Le train m’a déposé à Orry-la-Ville (gare régulatrice). Dans le camp où fourmillent des milliers de soldats, je retrouve quelques camarades du 128. L’un d’eux nous affirme que le Régiment cantonne à Orry-la-Ville même. Cela semble invraisemblable. Nous sautons la barrière du camp et nous nous dirigeons vers la ville. Sur la route déambulent des groupes de poilus et ce sont effectivement des soldats du 128.
La D. I. est descendue de Bailleul depuis 2 jours et cantonne dans la région.
Il faut revenir au camp de la gare afin d’être en règle avec le tampon d’arrivée.
Au guichet un scribouillard en képi tamponne : train N, 5 h. 30 du soir.
━ Tu t’ fous dedans, mon Régiment est ici même.
━ J’ m’en fous, j’ai l’ordre pour le train N.
Avec quelques camarades nous discutons sur la décision à prendre. Les uns veulent suivre l’ordre. La ballade jusqu’à Cassel leur donne quelques jours de liberté ; quant à moi je saute la barrière et rejoins mon Bataillon. Quelques-uns m’ont imité et à 5 heures du soir nous étions dans nos escouades.
C’est aujourd’hui le 14 Juillet, aussi la joie à l’escouade a été grande ; on a fêté mon retour et à mes provisions on a ajouté le vin mousseux que le Gouvernement de la République offre aux soldats du front le jour de la Fête Nationale. La fête s’est poursuivie tard dans la nuit à la lumière d’une bougie dans une grange qui avait pris un air de kermesse. Beuzelin et Joutel étaient des acteurs désopilants de scènes improvisées. Le vin abondant et généreux avait soufflé l’inspiration.

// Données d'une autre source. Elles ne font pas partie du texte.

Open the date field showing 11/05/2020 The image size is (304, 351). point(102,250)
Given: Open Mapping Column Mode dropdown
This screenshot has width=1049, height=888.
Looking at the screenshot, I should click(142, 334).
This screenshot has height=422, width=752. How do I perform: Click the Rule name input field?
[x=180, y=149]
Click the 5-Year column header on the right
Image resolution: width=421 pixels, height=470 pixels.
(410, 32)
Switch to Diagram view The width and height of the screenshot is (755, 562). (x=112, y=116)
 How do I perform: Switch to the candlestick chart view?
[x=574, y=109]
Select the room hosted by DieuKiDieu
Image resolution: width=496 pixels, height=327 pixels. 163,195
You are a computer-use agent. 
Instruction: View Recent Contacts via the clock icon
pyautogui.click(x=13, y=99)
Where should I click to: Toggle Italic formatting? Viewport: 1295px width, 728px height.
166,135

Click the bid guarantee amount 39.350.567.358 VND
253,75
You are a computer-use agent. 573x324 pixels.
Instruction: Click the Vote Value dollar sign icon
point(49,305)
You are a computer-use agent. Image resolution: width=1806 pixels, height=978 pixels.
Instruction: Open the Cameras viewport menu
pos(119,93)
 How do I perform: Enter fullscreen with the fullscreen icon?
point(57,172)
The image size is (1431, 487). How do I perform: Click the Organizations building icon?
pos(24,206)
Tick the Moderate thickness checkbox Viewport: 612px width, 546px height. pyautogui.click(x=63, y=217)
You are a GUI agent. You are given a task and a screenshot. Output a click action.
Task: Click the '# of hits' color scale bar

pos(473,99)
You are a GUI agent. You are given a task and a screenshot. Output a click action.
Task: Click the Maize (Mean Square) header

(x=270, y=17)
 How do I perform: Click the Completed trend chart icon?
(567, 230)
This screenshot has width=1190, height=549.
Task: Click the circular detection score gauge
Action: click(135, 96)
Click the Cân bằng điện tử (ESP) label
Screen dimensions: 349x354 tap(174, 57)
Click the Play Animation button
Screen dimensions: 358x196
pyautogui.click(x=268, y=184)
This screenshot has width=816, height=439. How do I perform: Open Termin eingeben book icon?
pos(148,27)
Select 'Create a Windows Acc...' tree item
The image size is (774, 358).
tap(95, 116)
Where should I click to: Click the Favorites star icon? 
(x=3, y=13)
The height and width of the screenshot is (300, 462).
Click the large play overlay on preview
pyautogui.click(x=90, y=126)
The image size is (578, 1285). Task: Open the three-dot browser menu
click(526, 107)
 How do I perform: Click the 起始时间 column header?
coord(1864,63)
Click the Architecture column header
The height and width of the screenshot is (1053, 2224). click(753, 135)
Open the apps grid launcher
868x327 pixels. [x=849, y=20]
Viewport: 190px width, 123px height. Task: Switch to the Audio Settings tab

À 6 heures du matin, l’ordre de départ arrive pour le soir même.
Après l’intermède, un nouvel acte de la tragédie s’annonce. Pauvres types que nous sommes !
Comme un troupeau conduit par un berger mystérieux, nous avançons sur cette route sans fin de la souffrance et de la mort ; si le sommeil, la fatigue nous terrassent nous marchons quand même, si la peur nous glace, si la faim, la soif nous torturent nous marchons quand même, si la pluie, le froid, la boue raidissent nos jambes et alourdissent nos corps nous marchons quand même. Mais on comprend cette colère qui s’élève contre tous ces douillés et ventrus qui à la lampe, discutent des opérations qui à leur gré ne vont pas assez vite.
Je vais chez le Fourrier récupérer mon fourniment et Virton veut bien admettre que pour un jour de retour de perm c’est pas de chance, d’autant plus que je devrais régulièrement rouler vers Cassel.
Je ne regrette rien. Je tiens dans mes actes à " raison garder ".
Le Bataillon s’est rassemblé à minuit dans la rue. Dans les maisons coquettes serties dans des masses de verdure les habitants dorment paisiblement. Par quatre la colonne s’est ébranlée dans un grand silence pour s’étirer sur la route qui monte vers le Nord. La nuit est douce et étoilée, l’air est parfumé par les champs fleuris. Nous traversons des villages endormis et nous savons que le front est à 45 km. d’ici, à Château-Thierry.
Avant le jour nous occupons une bourgade faite de maisons de torchis, aux toitures de chaume.
Défense absolue de sortir des maisons.